キャスターが肩で呼吸をしながらニヤリと笑う。

 

「剣に迷いが生じたぞ…?」

 

 

 

 

 

 

 

 

 

 

__私は絶望に染まった。

 

__故に、この身には既に望みはない。

 

__あるのは憎悪と絶望のみだ。

 

__では、どうして?

 

__どうして、永久に失われた黄金の剣を振るったこの男の姿が__

 

__かつてのマスターである少年の姿と重なって見えたのか

 

 

 

 

 

 

 

 

 

 

 

 

「…迷うな」

 

騎士王は己に言い聞かせるようにそう呟くと、その身に纏う魔力を増加させる。

 

「…!!」

 

キャスターは騎士王からさらに距離をとる。

 

騎士王の聖剣を握る手に力が籠る。今までの構えとは違う特徴的な構えに、キャスターは見覚えがある。

 

I am the bone of my sword(体は剣でできている)…!! 』

 

騎士王の増幅した魔力が、聖剣へと流れ込む。おぞましいほどの憎悪が、魔力が、聖剣に纏う。黒い魔力が聖剣を覆うと、それはまるで巨大化したかのようだった。

 

「失せるがいい…我が幻想…!!」

 

大剣となった聖剣を支えるために脚に力がこもる。そしてついに、騎士王が必殺の一撃を解放する。

 

約束された(エクス)__』

 

__だが、その時騎士王は見た。

 

熾天覆う(ロー)__』

 

__キャスターを覆い尽くす

 

勝利の剣(カリバー)__!!』

 

七つの円環(アイアス)__!!』

 

 

__七枚の花弁(最強の盾)

 

 

__そう、それはかつて己の聖剣を破った

 

 

__あの、少年の使用したのと同じもの

 

__そして再び、男に少年の姿が重なる

 

「…っ、あぁぁぁぁぁぁっ!!」

 

騎士王が吠える。
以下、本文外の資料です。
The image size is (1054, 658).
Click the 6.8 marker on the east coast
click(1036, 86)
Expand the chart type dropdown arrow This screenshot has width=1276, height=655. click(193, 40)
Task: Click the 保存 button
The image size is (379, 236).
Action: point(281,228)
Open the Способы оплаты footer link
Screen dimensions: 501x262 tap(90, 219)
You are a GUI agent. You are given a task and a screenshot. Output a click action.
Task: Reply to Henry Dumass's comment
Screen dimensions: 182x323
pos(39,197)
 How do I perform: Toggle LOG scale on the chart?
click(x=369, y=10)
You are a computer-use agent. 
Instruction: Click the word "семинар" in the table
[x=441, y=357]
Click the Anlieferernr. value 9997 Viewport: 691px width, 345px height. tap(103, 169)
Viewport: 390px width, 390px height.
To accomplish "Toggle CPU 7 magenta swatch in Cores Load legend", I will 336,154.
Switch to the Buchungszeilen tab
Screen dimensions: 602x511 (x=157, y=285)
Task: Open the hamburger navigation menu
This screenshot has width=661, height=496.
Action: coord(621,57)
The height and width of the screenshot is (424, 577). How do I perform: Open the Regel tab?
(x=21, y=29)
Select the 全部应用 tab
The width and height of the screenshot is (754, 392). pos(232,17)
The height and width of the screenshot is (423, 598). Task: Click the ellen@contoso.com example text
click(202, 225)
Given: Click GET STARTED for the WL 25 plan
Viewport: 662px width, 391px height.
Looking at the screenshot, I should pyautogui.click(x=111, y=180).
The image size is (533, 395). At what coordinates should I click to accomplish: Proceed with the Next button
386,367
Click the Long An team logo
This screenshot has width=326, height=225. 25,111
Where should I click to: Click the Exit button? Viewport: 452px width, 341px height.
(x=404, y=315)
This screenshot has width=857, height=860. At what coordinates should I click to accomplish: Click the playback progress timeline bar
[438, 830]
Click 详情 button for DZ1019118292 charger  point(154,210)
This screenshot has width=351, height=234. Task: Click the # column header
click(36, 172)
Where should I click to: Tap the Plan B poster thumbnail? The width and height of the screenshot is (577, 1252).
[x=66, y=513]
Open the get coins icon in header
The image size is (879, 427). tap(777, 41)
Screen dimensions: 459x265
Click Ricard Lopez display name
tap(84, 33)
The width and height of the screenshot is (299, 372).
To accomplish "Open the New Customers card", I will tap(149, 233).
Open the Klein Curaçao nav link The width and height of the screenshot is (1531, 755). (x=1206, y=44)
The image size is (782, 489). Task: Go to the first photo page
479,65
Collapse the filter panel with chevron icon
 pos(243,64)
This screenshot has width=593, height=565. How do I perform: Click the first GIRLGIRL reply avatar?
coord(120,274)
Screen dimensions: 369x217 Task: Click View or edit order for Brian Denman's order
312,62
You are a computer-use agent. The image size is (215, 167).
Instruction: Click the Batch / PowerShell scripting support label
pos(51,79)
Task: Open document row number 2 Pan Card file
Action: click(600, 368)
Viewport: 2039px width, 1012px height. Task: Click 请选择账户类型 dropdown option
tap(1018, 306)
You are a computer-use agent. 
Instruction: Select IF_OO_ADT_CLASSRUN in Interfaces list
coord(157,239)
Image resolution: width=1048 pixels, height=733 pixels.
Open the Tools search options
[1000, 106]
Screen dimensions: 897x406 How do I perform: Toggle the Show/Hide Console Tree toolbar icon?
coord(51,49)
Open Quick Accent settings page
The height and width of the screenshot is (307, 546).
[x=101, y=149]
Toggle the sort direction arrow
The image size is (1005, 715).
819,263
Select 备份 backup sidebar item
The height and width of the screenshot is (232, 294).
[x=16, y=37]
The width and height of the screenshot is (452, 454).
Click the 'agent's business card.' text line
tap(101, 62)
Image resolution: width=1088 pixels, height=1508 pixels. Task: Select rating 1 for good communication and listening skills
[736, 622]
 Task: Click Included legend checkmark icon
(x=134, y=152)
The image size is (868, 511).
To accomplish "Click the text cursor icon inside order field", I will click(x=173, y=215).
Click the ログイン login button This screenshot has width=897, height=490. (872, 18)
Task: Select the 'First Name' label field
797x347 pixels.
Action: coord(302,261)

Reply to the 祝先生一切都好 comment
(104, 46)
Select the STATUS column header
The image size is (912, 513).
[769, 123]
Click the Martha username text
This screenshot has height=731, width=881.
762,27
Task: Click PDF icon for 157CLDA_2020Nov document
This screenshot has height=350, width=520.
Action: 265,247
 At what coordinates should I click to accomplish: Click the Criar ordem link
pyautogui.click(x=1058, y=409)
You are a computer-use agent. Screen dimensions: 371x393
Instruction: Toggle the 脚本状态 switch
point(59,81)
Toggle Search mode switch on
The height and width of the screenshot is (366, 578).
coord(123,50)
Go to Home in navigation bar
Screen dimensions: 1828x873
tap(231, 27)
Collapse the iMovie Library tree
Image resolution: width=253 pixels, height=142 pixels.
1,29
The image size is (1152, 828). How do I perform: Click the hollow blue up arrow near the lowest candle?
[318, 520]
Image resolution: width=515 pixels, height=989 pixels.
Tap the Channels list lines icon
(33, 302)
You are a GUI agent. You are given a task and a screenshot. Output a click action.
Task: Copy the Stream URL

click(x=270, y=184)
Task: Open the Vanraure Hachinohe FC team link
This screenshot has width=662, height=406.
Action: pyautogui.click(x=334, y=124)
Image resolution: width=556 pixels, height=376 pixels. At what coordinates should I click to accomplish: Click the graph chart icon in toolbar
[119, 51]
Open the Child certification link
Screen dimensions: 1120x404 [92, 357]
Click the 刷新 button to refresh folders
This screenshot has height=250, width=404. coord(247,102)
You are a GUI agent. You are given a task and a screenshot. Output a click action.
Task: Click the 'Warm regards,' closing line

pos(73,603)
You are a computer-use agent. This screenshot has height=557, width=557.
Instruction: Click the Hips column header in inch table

増幅する魔力。

 

「おぉぉぉぉぉぉっ!!」

 

一枚、二枚と、キャスターを覆う花弁が消滅する。

 

 

 

 

 

そして最後の一枚となり、膨大な魔力の奔流が二人を呑み込んだ。

 

 

 

 

 

 

 

 

 

 

 

 

 

 

 

 

 

 

 

 

 

 

 

 

 

 

 

 

 

 

 

 

 

 

 

 

 

 

 

 

 

 

 




一ヶ月以上お待たせてさせてしまい申し訳ありません。
お久しぶりです。

今回はエミヤのオリジナル要素が濃くでている?と思います。

時間があまりなかったので平日更新になりましたが、そこは御愛嬌。

そろそろ物語もクライマックスに近づいております。